A brushless DC electric motor (BLDC motor or BL electric motor), also referred to as electronically commutated electric motor (ECM or EC electric motor) and synchronous DC motors, are synchronous motors powered by DC electrical power via an inverter or switching power which generates an AC electric energy to drive each phase of the motor with a closed loop controller. The Transmission Chain controller provides pulses of current to the engine windings that control the swiftness and torque of the electric motor.

The construction of a brushless electric motor system is normally similar to a permanent magnet synchronous engine (PMSM), but can also be a switched reluctance motor, or an induction (asynchronous) motor.[1]

The benefits of a brushless electric motor over brushed motors are high power to weight ratio, high speed, electronic control, and lower maintenance. Brushless motors discover applications in such areas as computer peripherals (disk drives, printers), hand-held power tools, and vehicles which range from model aircraft to automobiles.
In an average DC electric motor, there are long term magnets externally and a spinning armature on the inside. The long term magnets are stationary, therefore they are known as the stator. The armature rotates, so that it is named the rotor.

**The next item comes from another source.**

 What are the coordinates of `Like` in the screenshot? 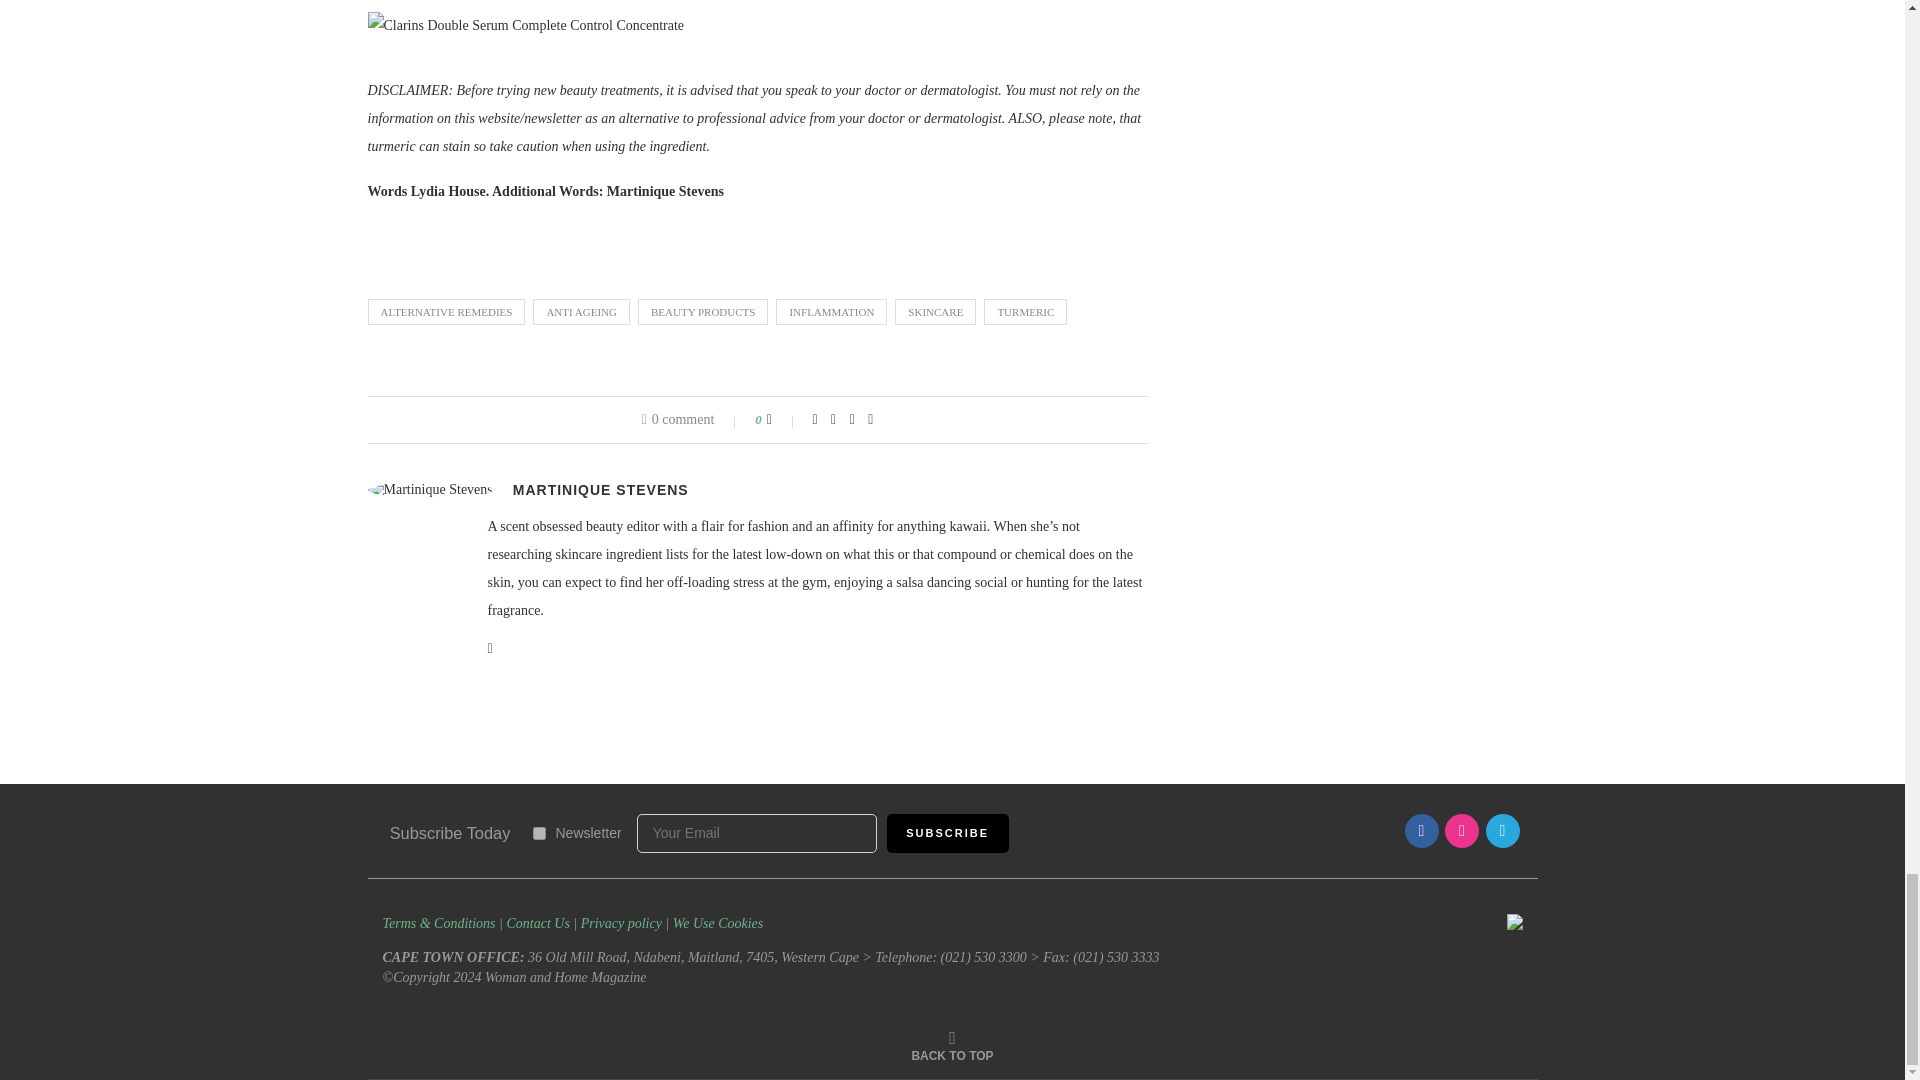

The armature contains an electromagnet. When you operate electricity into this electromagnet, it generates a magnetic field in the armature that draws in and repels the magnets in the stator. Therefore the armature spins through 180 degrees. To keep it spinning, you have to modify the poles of the electromagnet. The brushes deal with this modify in polarity. They make contact with two spinning electrodes attached to the armature and flip the magnetic polarity of the electromagnet as it spins.
his setup works and is easy and cheap to manufacture, but it has a lot of problems:

The brushes eventually wear out.
Because the brushes are producing/breaking connections, you get sparking and electrical noi
The brushes limit the utmost speed of the engine.
Having the electromagnet in the center of the motor helps it be harder to cool.
The utilization of brushes puts a limit on how many poles the armature can have.
With the advent of cheap computers and power transistors, it became feasible to “turn the engine inside out” and eliminate the brushes. In a brushless DC motor (BLDC), you put the permanent magnets on the rotor and you move the electromagnets to the stator. Then you use a computer (linked to high-power transistors) to replenish the electromagnets as the shaft turns. This system has a variety of advantages:
Because a computer handles the motor rather than mechanical brushes, it’s more precise. The computer can also factor the velocity of the motor into the equation. This makes brushless motors more efficient.
There is absolutely no sparking and far less electrical noise.
There are no brushes to degrade.
With the electromagnets on the stator, they are very easy to cool.
You can have a lot of electromagnets on the stator for more precise control.
The only disadvantage of a brushless engine is its higher initial cost, but you can often recover that cost through the greater efficiency over the life of the motor.